## Goal of the exercise:
Begin at the line containing "Screen dimensions: 635x163" and reproduce every line through the end of the entries below. Nothing else should appear.

----- Data to examine

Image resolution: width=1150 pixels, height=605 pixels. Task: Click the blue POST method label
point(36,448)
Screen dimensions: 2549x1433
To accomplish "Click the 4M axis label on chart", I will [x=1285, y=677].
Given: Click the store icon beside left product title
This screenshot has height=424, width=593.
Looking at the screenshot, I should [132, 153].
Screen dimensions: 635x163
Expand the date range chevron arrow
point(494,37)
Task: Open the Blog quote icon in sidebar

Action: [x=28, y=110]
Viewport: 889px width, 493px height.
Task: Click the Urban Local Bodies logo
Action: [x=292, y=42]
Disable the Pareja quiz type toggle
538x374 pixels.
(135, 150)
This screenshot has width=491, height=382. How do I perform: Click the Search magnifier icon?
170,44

----------

## Answer to this exercise:
Screen dimensions: 635x163
Expand the date range chevron arrow
point(494,37)
Task: Open the Blog quote icon in sidebar

Action: [x=28, y=110]
Viewport: 889px width, 493px height.
Task: Click the Urban Local Bodies logo
Action: [x=292, y=42]
Disable the Pareja quiz type toggle
538x374 pixels.
(135, 150)
This screenshot has width=491, height=382. How do I perform: Click the Search magnifier icon?
170,44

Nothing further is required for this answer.